[文書名] 中華人民共和国華国鋒総理の日本国訪問に関する共同新聞発表
1.華国鋒中華人民共和国国務院総理は,国賓として1980年5月27日から6月1日までの予定で日本国を公式訪問中である。華総理には,谷牧副総理,黄華外交部長他が随行している。華総理一行は,日本国滞在中名古屋及び関西方面を訪問する。
2.華総理は,5月27日に皇居において天皇陛下に謁見した。
3.華総理は,5月27日と28日の両日,大平正芳総理大臣と会談し,日中両国が共通の関心を有する広範な問題につき極めて友好的な雰囲気の下に率直かつ建設的な意見交換を行った。
会談には,中国側から谷牧副総理,黄華外交部長他,日本側から大来佐武郎外務大臣,伊東正義官房長官他が同席した。

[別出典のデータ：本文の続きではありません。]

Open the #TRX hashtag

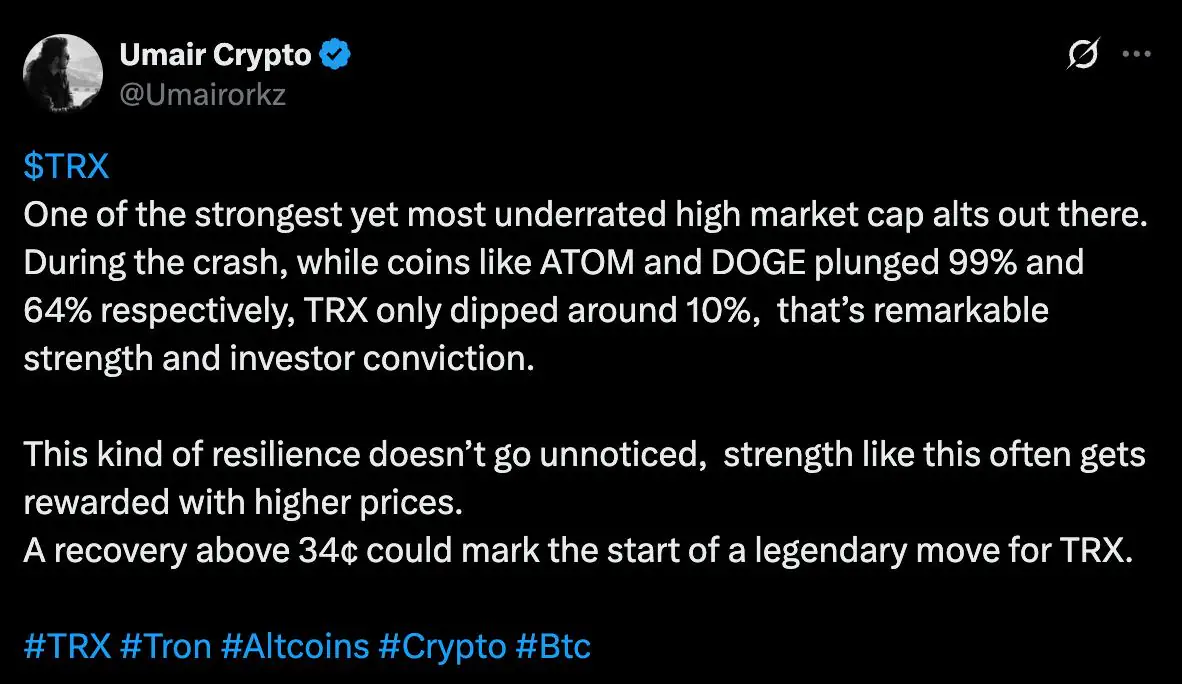(x=66, y=646)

両国首脳は,昨年12月に行われた大平総理大臣の中国訪問及び今回の華総理の日本国訪問が21世紀に向けての日中友好協力関係の新たな基礎を築く上で深い意義を有するものであることを満足の意をもって認め,かつ,高くこれを評価した。
4.両国首脳は,国際情勢,なかんずく昨年12月以来のアジア太平洋地域及び中東地域の情勢につき率直かつ真剣な意見交換を行った。両国首脳は,これらの地域において新たな紛争と緊張が生じ世界の平和と安定が脅かされていることに深い憂慮を表明し,これらの地域において生じている問題が,国連憲章及びそれぞれの関連の国連決議に従って速やかに解決されるべきであることに意見の一致をみた。
両国首脳は,日中両国がそれぞれの立場からこれらの地域及び世界の平和と安定の維持・確保のため引き続き努力することを確認した。

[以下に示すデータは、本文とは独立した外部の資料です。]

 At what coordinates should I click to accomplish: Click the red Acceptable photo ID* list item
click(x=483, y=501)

5.両国首脳は,日中関係全般に関し意見交換を行い,1972年秋の国交正常化以来,両国間の平和友好関係が,日中平和友好条約の締結,両国首脳の相互訪問等を通じて順調に発展し,強化されてきたことに対し,改めて満足の意を表した。両国首脳は,日中両国が,体制の相違はあっても,今後益々交流を増進させ,相互理解と相互信頼を深めることにより,両国間の永続的な平和友好関係をゆるぎないものとして発展,深化させていくべきであることを確認した。
6.華総理は,大平総理大臣に対し,中国が現在進めている社会主義現代化建設の方針及び進展状況を説明し,中国は,経済建設を促進するため自力更生の基礎に立って,平等互恵及び有無相通ずるという原則に基づき日本その他の諸国との経済協力を強めたい旨の希望を改めて表明した。
大平総理大臣は,上記の中国側の方針を歓迎する旨述べるとともに,日本としても従来の方針を踏まえつつ引き続き中国に対し積極的に経済協力を行っていく旨確認した。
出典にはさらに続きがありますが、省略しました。